As for your specious allegation of hyperbole, the "poison pill" comment comes directly from Vande Pol's own words, not mine:
"Frankly, I think such wishful thinking is a sort of vanity, where that original meaning is elevated to what they believe or wish it to have meant, when in fact that text might instead have been a deliberately-hidden poison pill (hence my comment re commas in the supremacy clause in Treaty Law: The Constitution's Original Trojan Horse, posted on this site)."Such an accusation is tantamount to a charge of treason. If you think you can support such nonsense, have at it. I have better things to do with my time than subvert the Constitution on FR's bandwidth.
Have a good evening.
Peace,
SR
Then you're out on a limb here on FR. The reception to the first version of this article went for over 120 posts.
Such an accusation is tantamount to a charge of treason.

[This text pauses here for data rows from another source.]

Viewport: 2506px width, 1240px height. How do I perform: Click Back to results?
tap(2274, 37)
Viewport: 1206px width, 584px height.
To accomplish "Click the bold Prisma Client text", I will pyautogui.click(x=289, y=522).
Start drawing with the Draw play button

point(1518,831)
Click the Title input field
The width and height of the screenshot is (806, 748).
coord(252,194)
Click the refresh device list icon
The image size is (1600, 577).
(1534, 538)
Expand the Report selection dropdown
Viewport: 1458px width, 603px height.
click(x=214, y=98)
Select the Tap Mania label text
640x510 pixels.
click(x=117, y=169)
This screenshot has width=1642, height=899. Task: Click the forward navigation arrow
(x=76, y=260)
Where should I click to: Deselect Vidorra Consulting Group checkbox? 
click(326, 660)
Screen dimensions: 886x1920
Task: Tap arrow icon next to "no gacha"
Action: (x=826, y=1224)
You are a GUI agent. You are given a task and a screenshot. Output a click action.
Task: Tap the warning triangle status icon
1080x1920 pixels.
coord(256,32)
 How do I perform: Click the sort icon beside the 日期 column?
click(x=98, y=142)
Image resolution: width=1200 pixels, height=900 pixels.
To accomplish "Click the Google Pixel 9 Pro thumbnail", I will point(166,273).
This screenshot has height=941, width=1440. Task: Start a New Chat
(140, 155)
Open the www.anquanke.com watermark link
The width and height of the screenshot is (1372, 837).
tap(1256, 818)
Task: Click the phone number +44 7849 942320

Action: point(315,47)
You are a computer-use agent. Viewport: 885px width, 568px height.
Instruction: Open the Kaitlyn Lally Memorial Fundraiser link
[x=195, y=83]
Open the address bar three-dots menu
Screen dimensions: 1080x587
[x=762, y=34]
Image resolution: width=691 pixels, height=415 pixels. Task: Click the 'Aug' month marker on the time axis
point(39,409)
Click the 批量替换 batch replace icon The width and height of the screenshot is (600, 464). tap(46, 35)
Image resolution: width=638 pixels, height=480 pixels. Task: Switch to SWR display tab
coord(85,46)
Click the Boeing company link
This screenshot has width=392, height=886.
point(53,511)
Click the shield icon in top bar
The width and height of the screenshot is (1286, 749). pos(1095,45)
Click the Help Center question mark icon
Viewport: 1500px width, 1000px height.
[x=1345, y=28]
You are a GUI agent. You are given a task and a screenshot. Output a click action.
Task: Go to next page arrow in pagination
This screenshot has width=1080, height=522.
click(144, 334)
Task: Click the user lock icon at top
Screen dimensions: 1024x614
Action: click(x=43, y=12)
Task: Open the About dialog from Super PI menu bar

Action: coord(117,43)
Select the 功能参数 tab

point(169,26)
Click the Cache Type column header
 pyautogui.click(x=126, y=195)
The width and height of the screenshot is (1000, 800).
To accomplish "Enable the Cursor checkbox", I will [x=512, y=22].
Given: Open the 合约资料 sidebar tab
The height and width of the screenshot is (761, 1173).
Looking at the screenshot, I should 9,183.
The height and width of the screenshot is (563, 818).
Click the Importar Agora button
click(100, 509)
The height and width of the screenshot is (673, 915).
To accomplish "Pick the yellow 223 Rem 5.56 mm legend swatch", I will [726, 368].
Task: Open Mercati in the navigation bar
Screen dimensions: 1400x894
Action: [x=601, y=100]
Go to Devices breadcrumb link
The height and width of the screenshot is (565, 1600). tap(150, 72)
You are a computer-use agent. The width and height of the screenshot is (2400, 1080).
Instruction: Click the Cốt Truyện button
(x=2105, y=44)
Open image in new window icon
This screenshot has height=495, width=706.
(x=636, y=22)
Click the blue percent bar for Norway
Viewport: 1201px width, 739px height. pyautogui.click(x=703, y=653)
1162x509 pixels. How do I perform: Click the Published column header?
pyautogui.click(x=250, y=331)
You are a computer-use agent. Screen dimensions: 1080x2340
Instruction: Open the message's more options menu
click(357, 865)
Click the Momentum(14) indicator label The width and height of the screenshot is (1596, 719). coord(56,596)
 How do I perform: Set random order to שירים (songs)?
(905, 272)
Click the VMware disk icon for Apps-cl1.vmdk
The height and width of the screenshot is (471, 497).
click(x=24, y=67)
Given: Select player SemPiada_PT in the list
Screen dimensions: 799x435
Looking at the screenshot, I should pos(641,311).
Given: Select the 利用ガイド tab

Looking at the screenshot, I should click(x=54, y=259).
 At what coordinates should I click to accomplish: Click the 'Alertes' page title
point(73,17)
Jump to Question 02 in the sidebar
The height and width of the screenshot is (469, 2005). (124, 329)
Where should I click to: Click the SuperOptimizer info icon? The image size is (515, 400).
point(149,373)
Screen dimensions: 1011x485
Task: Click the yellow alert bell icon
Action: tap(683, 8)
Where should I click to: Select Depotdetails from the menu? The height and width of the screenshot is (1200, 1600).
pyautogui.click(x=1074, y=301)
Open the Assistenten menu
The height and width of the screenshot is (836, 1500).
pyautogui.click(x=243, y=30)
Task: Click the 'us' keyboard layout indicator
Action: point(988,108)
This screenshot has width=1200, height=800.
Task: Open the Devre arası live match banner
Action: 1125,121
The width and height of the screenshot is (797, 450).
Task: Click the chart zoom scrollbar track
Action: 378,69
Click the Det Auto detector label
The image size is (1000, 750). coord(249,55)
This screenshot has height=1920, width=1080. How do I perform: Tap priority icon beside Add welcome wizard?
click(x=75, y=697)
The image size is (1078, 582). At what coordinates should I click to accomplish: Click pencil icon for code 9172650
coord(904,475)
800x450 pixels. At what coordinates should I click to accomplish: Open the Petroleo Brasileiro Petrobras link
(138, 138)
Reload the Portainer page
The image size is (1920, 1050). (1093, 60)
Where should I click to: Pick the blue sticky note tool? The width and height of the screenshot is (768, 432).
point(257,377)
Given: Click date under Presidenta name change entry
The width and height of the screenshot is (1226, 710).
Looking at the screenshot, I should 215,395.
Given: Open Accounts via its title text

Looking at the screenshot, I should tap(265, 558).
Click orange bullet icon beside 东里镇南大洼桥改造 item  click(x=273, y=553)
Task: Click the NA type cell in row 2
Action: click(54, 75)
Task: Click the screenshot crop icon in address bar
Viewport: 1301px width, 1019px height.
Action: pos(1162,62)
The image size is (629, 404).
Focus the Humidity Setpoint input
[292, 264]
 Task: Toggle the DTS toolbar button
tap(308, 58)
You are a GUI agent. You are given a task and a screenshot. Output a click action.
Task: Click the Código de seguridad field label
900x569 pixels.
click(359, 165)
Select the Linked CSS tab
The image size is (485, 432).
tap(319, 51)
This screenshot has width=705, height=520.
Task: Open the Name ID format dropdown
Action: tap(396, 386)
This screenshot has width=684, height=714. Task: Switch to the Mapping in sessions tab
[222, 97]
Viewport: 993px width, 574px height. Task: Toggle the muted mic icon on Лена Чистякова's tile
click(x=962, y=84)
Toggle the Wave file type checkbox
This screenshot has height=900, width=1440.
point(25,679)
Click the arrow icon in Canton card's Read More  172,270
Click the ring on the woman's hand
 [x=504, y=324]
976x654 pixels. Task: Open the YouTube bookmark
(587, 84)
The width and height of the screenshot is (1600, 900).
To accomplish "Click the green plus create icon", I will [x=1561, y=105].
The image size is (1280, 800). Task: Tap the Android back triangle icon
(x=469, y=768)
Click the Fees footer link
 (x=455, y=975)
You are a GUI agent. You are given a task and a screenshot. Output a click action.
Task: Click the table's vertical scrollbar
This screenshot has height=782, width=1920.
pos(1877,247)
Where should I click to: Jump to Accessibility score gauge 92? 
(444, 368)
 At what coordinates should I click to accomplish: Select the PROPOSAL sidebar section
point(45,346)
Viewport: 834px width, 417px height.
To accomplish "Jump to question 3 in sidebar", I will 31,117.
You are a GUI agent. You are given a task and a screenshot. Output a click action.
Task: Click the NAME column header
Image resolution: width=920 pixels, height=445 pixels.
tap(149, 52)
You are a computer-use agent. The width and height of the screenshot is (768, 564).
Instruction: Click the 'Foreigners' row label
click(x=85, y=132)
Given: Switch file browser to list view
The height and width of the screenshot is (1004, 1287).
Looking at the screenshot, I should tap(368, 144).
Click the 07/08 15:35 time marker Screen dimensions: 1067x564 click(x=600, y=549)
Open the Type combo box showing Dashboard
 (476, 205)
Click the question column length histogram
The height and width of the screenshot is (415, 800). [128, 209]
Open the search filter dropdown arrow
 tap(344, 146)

You continue to ignore what is posted to go on with your bogus claim. I said that it was a choice made under duress. There was a reason Franklin had minders posted to him for the entire convention. There was a reason the Federalists made sure Jefferson was out of the country. There was a reason Henry did not attend. As to whether it is radical to accuse Hamilton of perfidy, a Google search of "Alexander Hamilton" and "traitor" turns up 1.5 million pages.